The SBC Executive Committee approved a recommendation to be presented to messengers in Columbus, Ohio, to enable NAMB to “provide specialized, defined and agreed upon assistance to the International Mission Board in assisting churches to plant churches for specific groups outside the United States and Canada.”
NASHVILLE (BP) — Chaplain-led ministry near overseas military bases someday may become part of the North American Mission Board’s (NAMB) church planting outreach if a proposed ministry amendment is approved during the June 16-17 annual meeting of the Southern Baptist Convention.
The SBC Executive Committee approved a recommendation to be presented to messengers in Columbus, Ohio, to enable NAMB to “provide specialized, defined and agreed upon assistance to the International Mission Board in assisting churches to plant churches for specific groups outside the United States and Canada.”
EC leaders said the possibility of military chaplains facing religious liberty constraints is a key factor for the recommendation, though the wording allows for other contingencies that may prompt NAMB-IMB overseas cooperation in the future.
Our culture “is becoming increasingly hostile to Christianity and to the Christian message,” EC chairman Mike Routt said in response to several questions raised before EC members voted without opposition to forward the recommendation to messengers in June.

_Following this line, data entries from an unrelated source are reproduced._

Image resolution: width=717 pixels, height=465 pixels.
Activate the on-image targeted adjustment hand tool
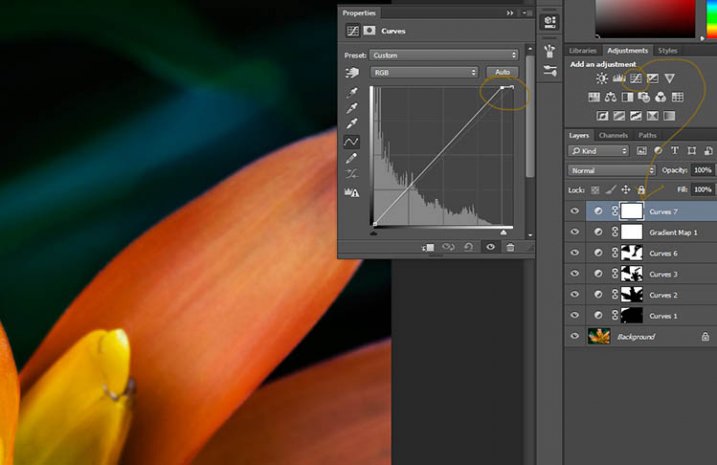[x=352, y=73]
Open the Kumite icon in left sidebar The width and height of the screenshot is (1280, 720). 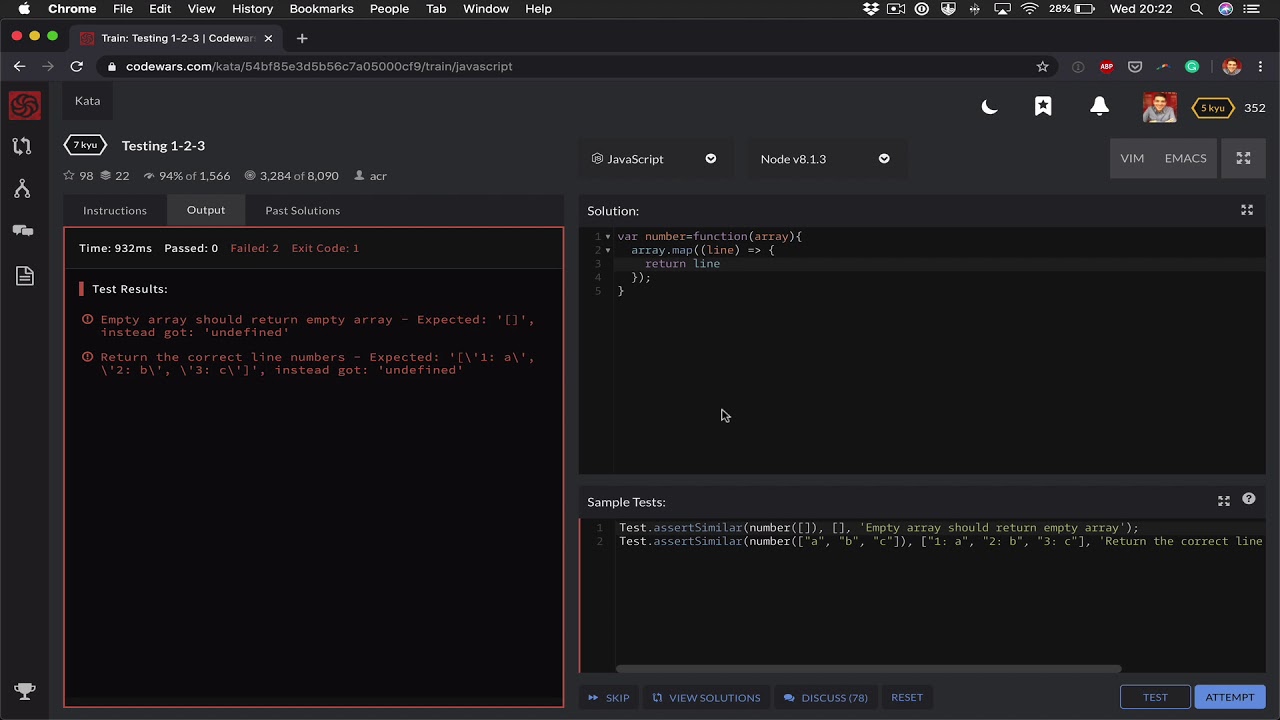coord(22,189)
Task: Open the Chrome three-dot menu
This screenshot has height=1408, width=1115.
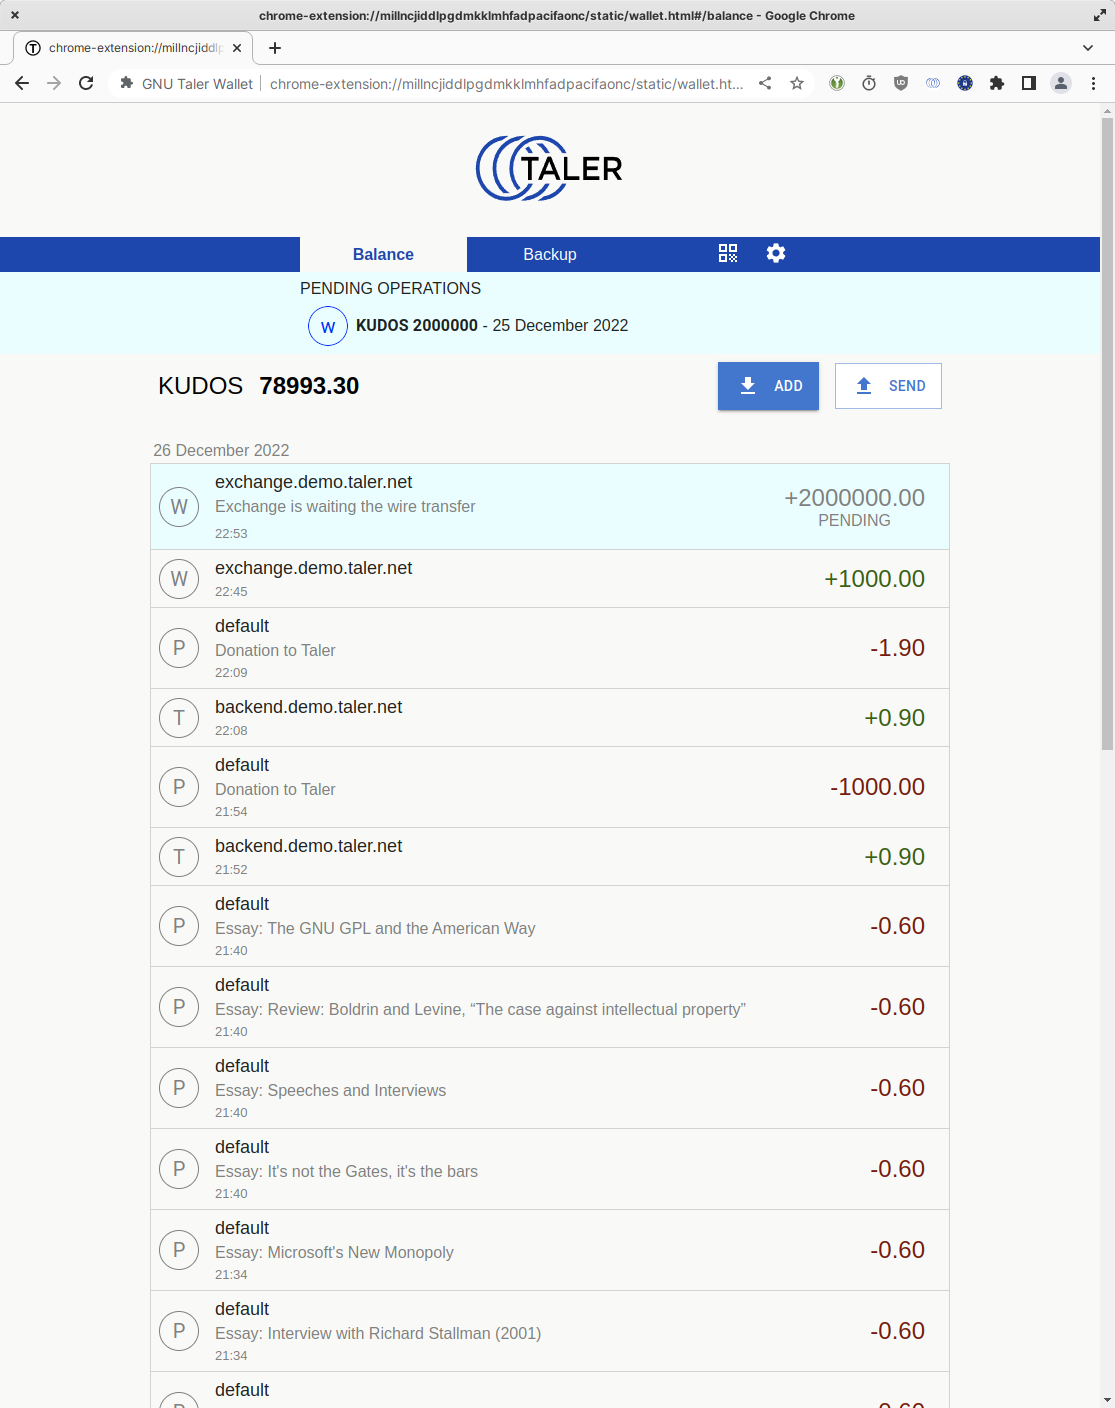Action: tap(1093, 84)
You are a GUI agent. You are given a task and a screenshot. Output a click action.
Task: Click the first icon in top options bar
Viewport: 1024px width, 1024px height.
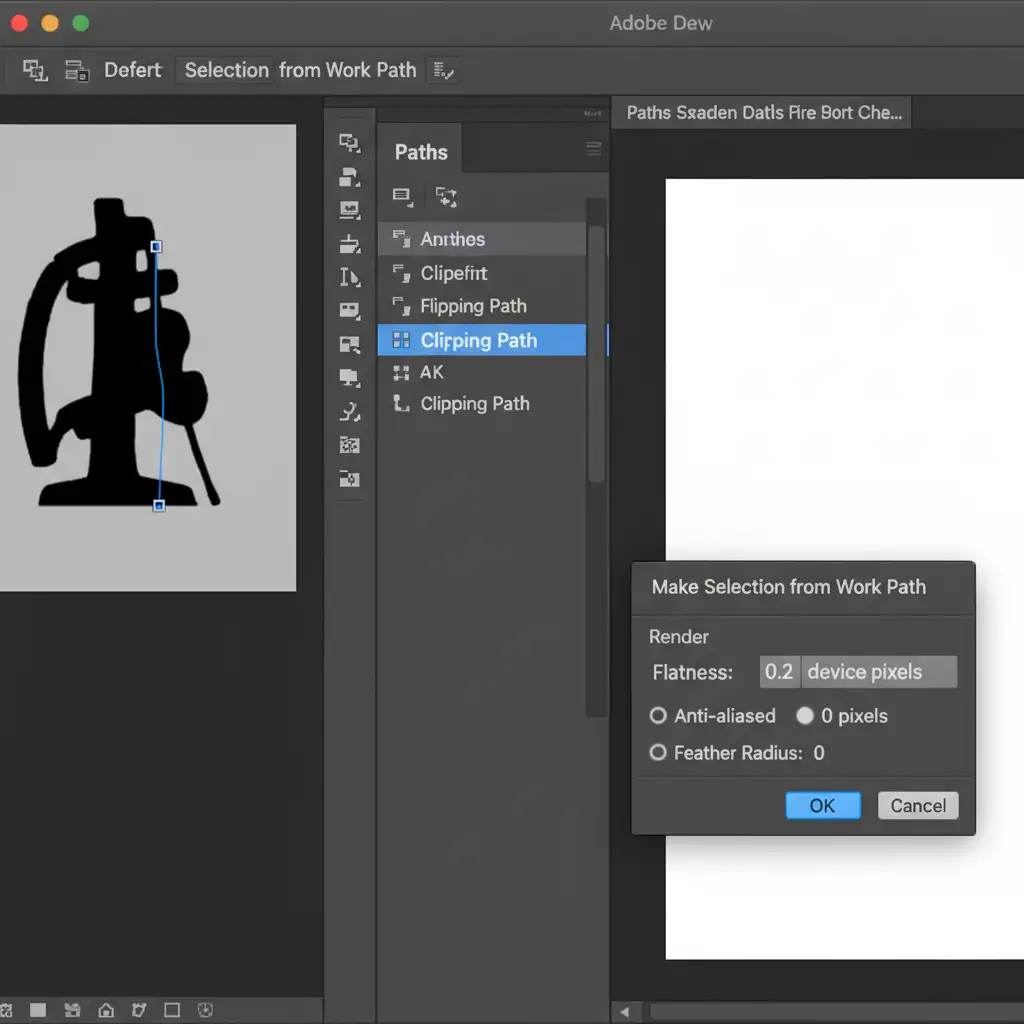pyautogui.click(x=35, y=70)
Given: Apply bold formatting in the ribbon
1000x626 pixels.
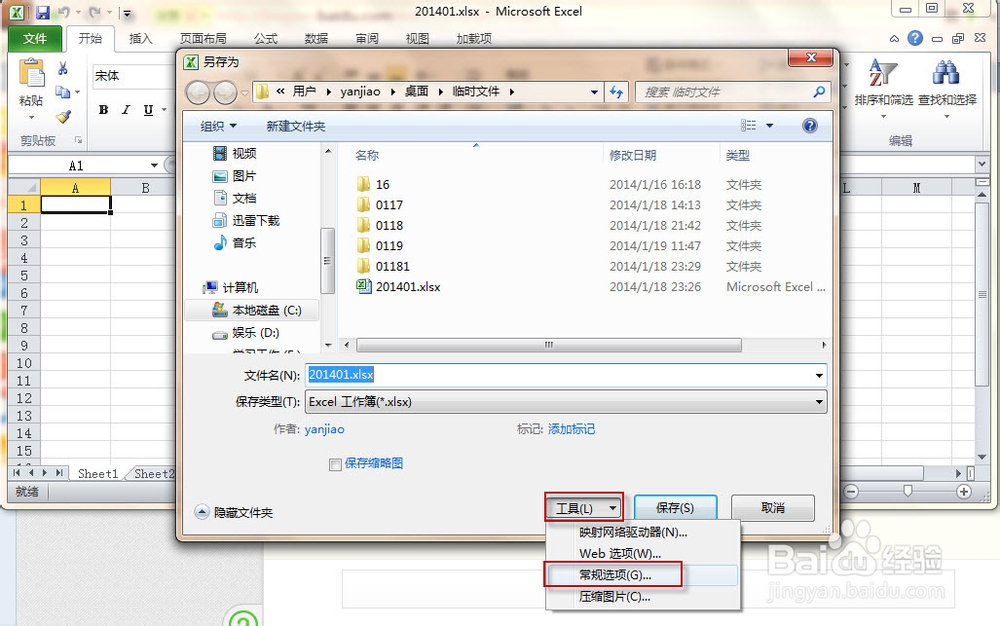Looking at the screenshot, I should [103, 110].
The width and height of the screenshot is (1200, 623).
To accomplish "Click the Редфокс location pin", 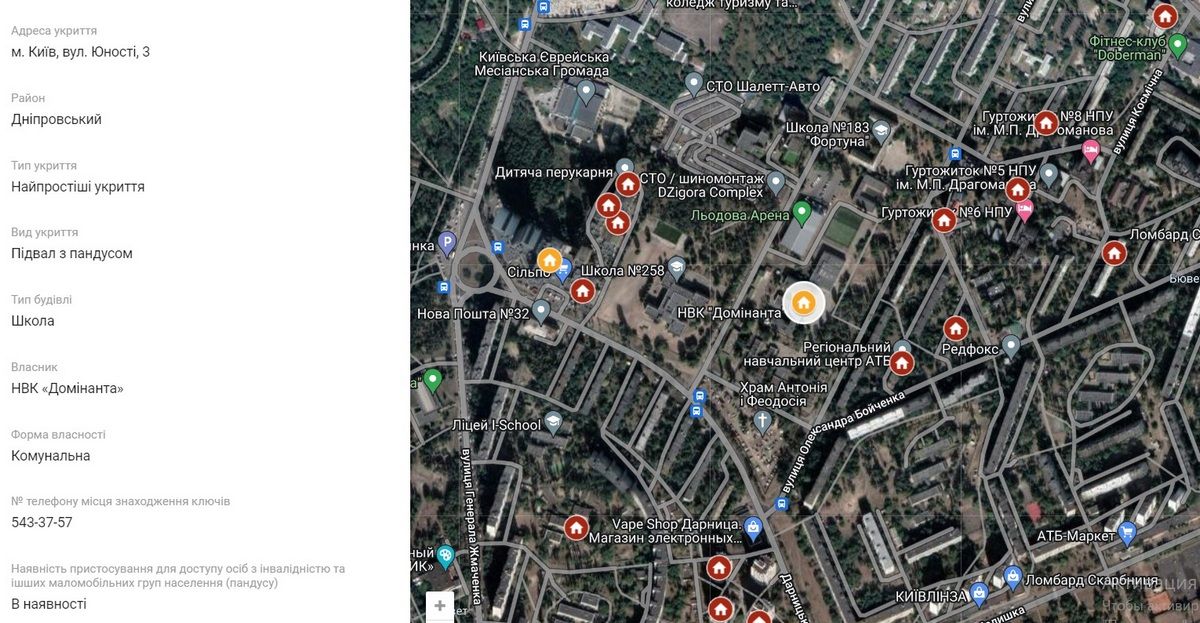I will 1011,346.
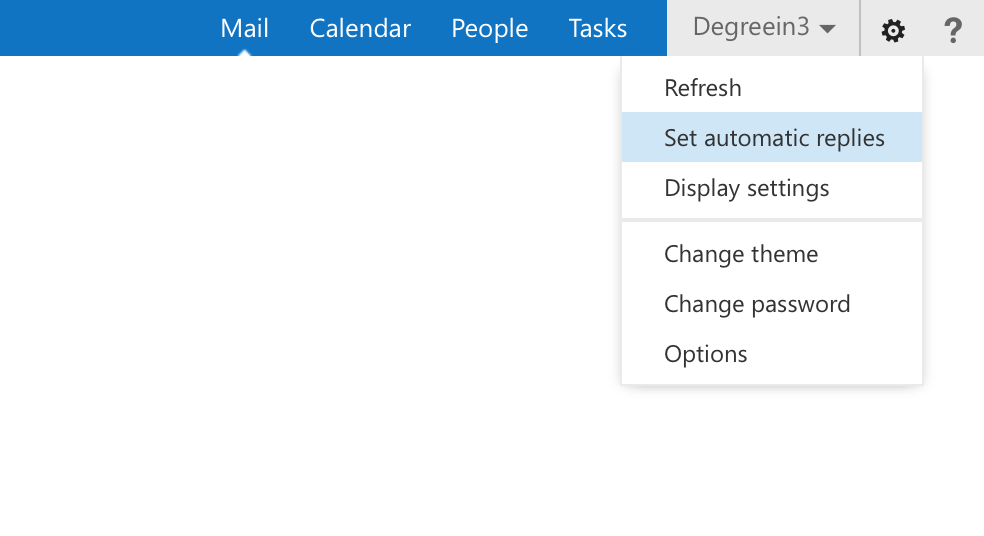
Task: Open the Calendar tab
Action: [360, 28]
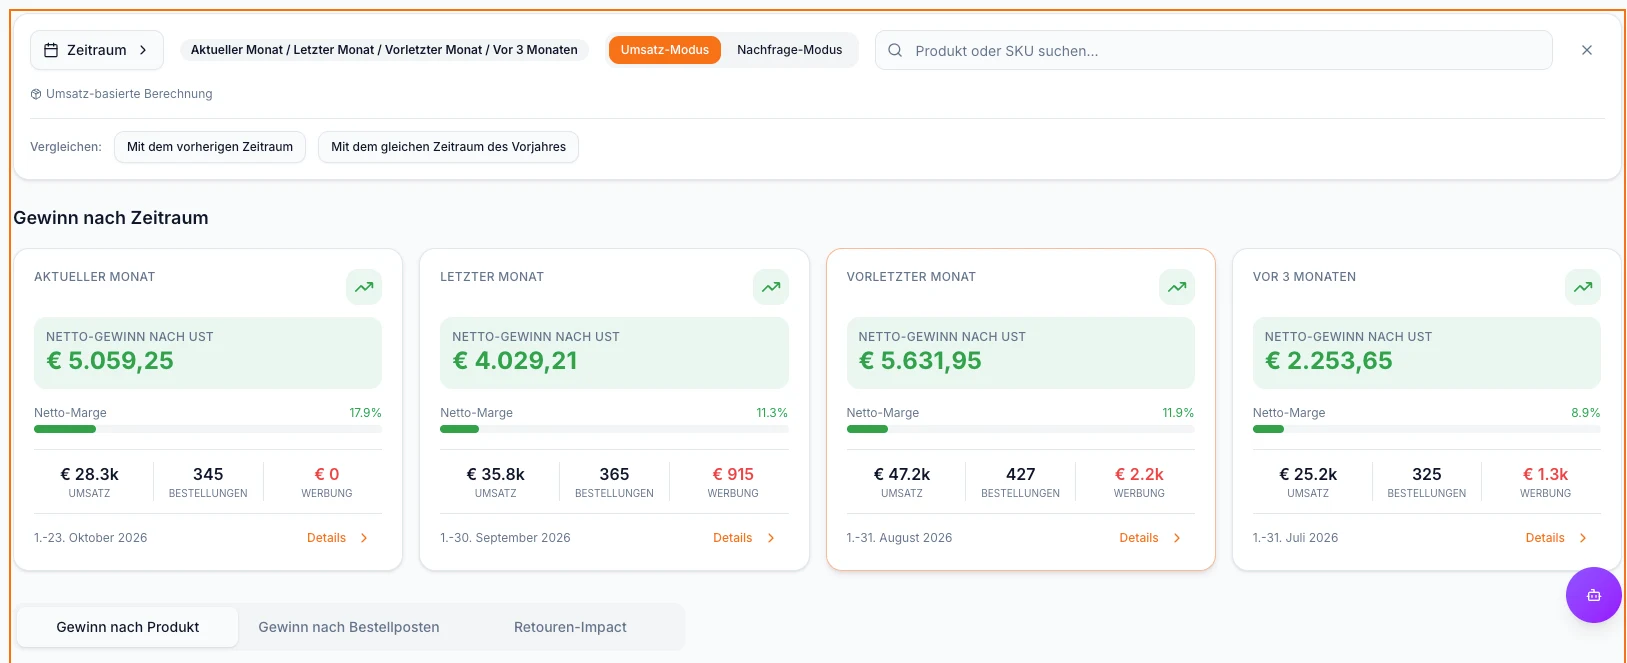Enable comparison Mit dem vorherigen Zeitraum
Image resolution: width=1627 pixels, height=663 pixels.
210,147
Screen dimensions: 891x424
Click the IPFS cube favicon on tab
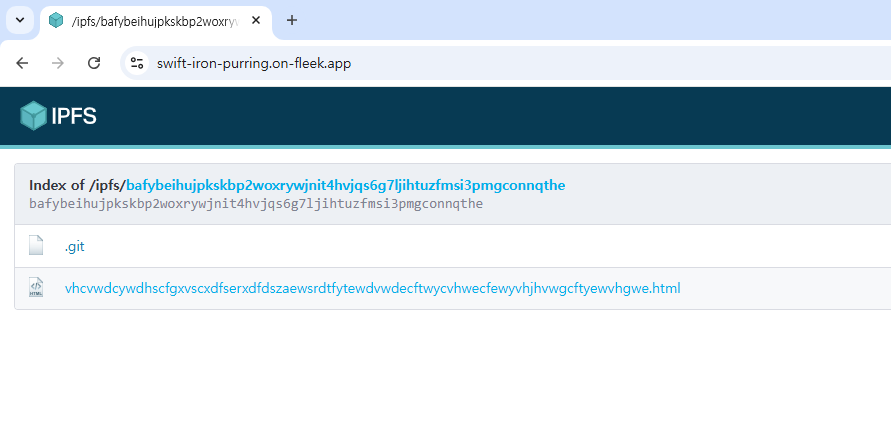[x=56, y=21]
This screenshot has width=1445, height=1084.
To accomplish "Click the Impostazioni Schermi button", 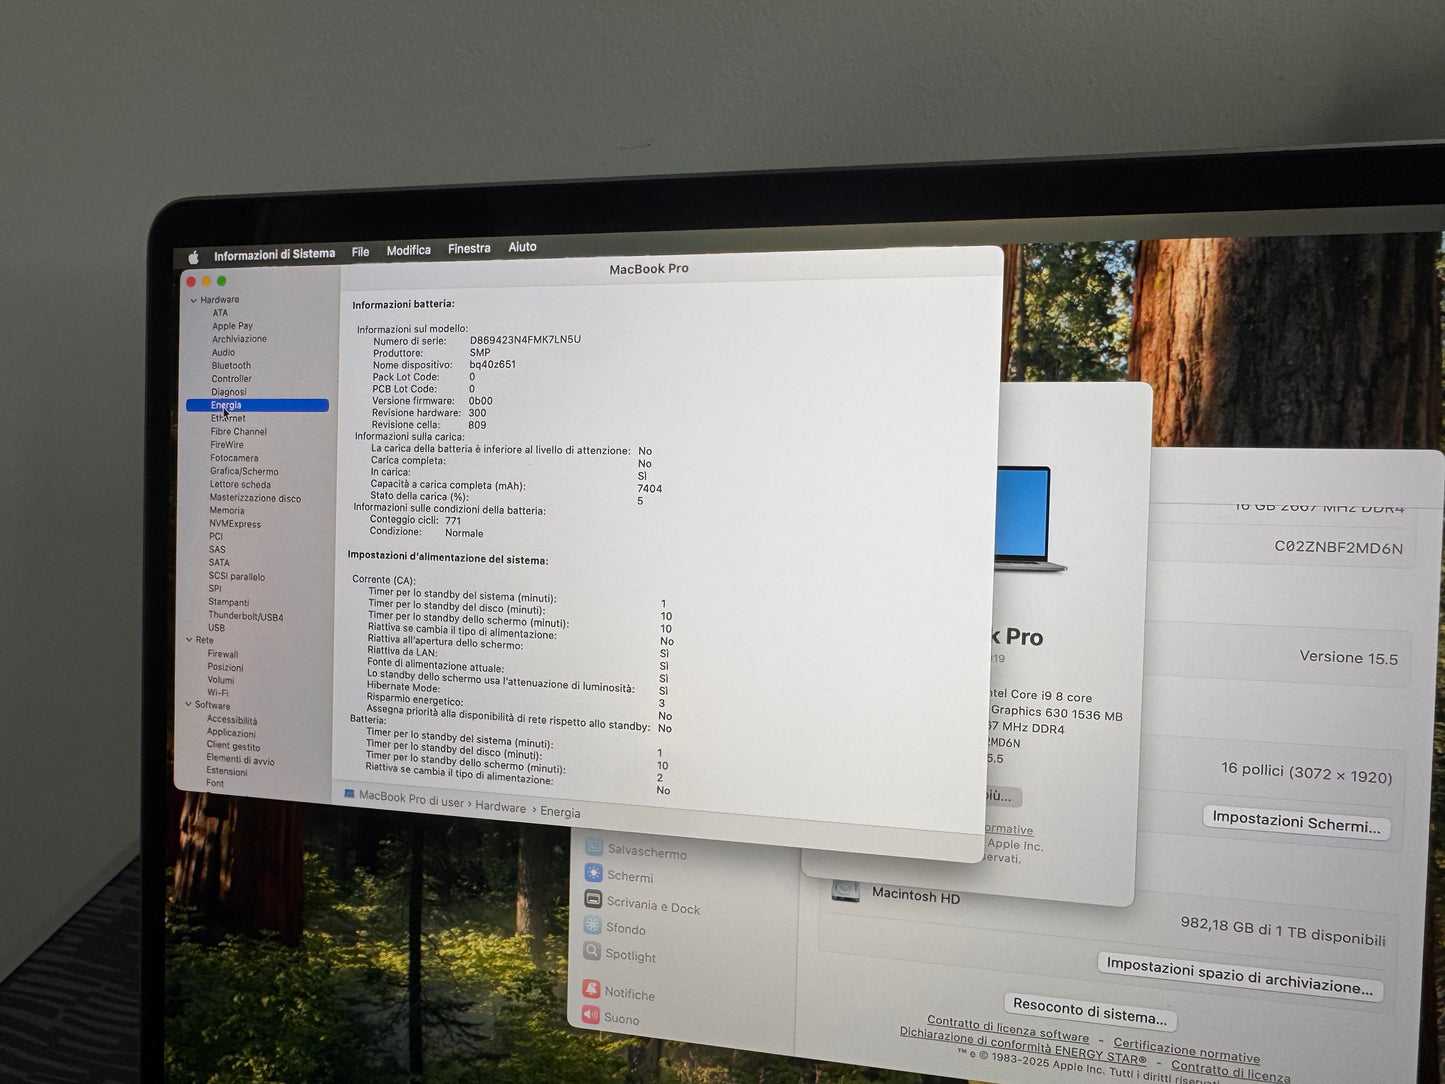I will pos(1295,822).
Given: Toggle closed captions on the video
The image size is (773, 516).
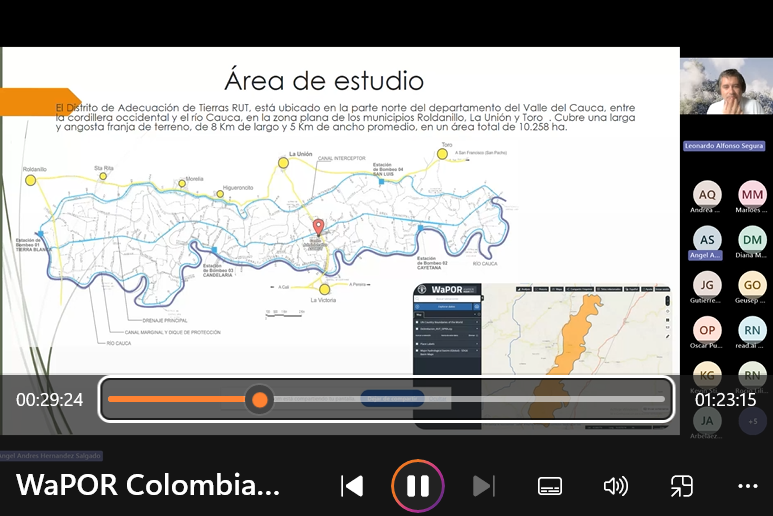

“There might come a day to where our chaplains can’t really preach the Gospel,” Routt said. “How are you going to minister to these military bases overseas, to these military personnel if you can’t preach?
“So these chaplains, on their own, not paid by the government but on their own, would plant a church close to that base so that they could have a Bible-believing, Bible-preaching church that our soldiers and their families could go to,” said Routt, lead pastor of Circle Drive Baptist Church in Colorado Springs, where the Air Force Academy and NORAD (North American Aerospace Defense Command) are located, along with two Air Force bases and one Army base.
“This is just to be proactive,” said Ben Kelley, chairman of the EC’s Cooperative Program Committee, in case military chaplains are “restricted in what they can do” in sharing the Gospel.
Implementation, if it is ever needed, can proceed in cooperation with the International Mission Board and in matching stateside churches with potential church plants near military installations, said Kelley, a healthcare executive from Montgomery, Ala.
Questions raised during the EC meeting included why the International Mission Board couldn’t undertake church plants near military bases if need be.
Al Gilbert, NAMB’s vice president for evangelism, noted that the Executive Committee “approved the exact same language for the International Mission Board” in 2011 to enable the IMB to assist NAMB with unreached people groups in the U.S.
“Since that time, we have been working in agreement with them, defining special needs and agreeing upon ways they can assist…,” Gilbert said. The proposed ministry assignment amendment for NAMB, he said, is “an attempt to get consistent language for both of our boards to be able to cooperate globally for the Great Commission.”